A few weeks ago my family and I decided to attend a Black Lives Matter rally in Oakland that was geared toward children. It was our first time ever attending a protest and we didn’t know what to expect. The event itself was very meaningful and impactful. We went with friends who are daily affected by racial injustice and being able to be there to support them and others in the black community was wonderful. The children drew pictures and wrote letters to the police asking for justice and equality. There was a memorial for those who had been killed because they were people of color. And there were stations for the children to go to that gave age appropriate information on social justice, racism and how to get involved. We then marched around the the block to the police station and back again. The event was peaceful and transformative.
Before attending the rally, we were questioned by friends on why we were going. Weren’t we worried about our children’s safety? What would going achieve? And is it really a cause we wanted to support? They were tough questions, especially coming from friends. Navigating those conversations while keeping the friendship intact and being true to ourselves, was hard. But silence and not speaking up for those that are oppressed, marginalized and mistreated would have spoke louder and been harder on those who live that reality daily.
As a white, heterosexual couple with a good paying job and living in an affluent neighborhood, we don’t deal with the same struggles as those in marginalized and oppressed communities.
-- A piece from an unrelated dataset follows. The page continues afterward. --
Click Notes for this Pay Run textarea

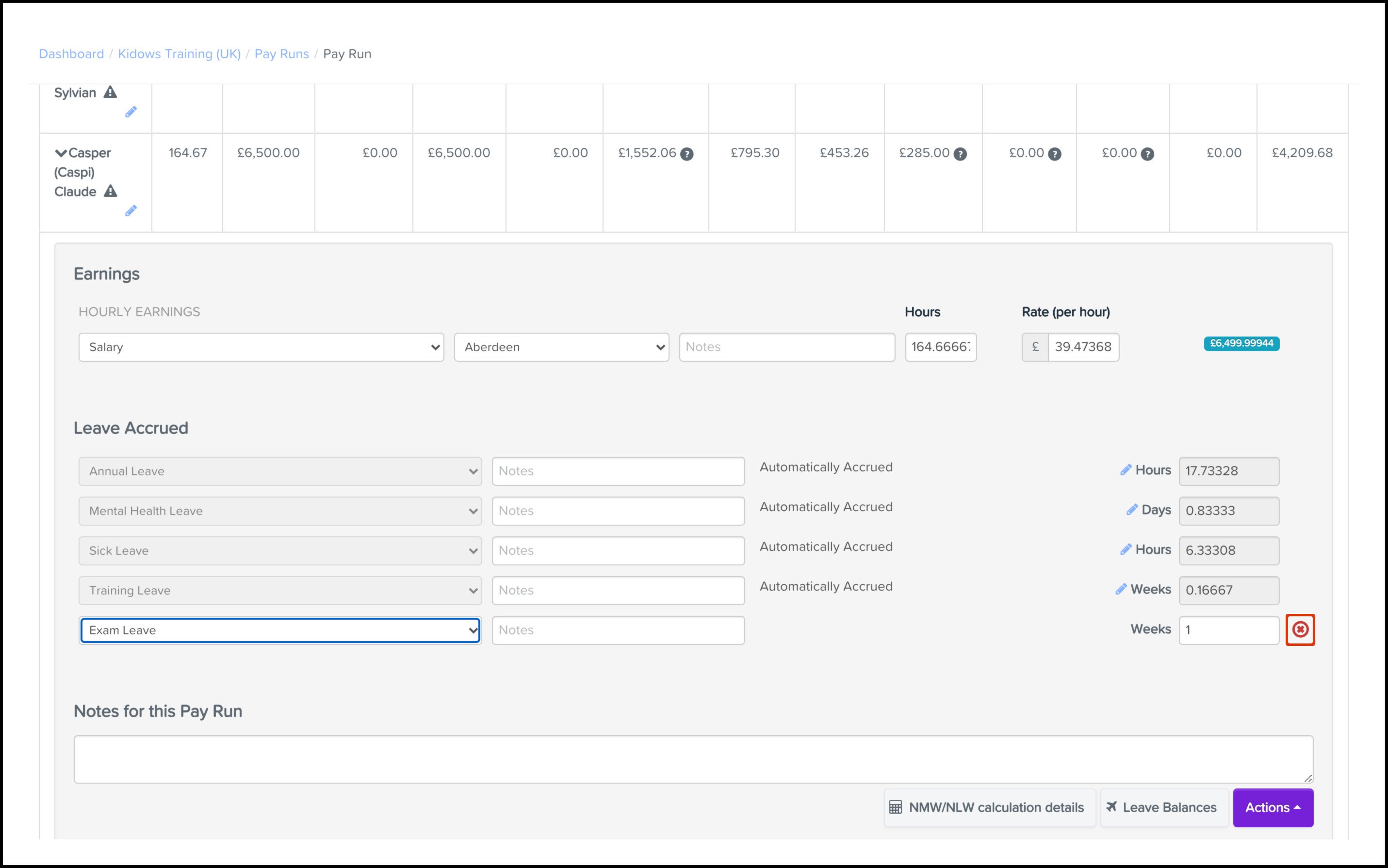pos(693,759)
And because of that, it is even more imperative to stand for what is right and to give back the voices to those that are marginalized. Because if we do nothing, if we are not a part of the solution, then we are part of the problem. We must acknowledge the brokenness and injustice and be a part of the process of restoration and reconciliation.
Walking in the way of Jesus calls for us to be peacemakers rather then peacekeepers. To actively pursue peace and justice on behalf of our neighbor. And demonstrating this to our children is critical to us. We are firm believers in leading by example and we don’t expect our children to do things that we are not willing to do ourselves. It is our job to show them compassion, empathy and how to treat people how they want to be treated. We want to teach our children how to be leaders, peacemakers and healers of broken systems. And it starts with our example.
Going to the rally we were able to connect with other people’s stories, to see their humanity and to raise our voices for equality together as one voice. We had to answer some hard questions and face some even harder realities. Us going to the rally didn’t have a huge impact on our judicial system but, its the start of something so much bigger and brighter. And I can only hope that our continued involvement in social justice and racial equality will help mold our children to be the leaders I know they can be.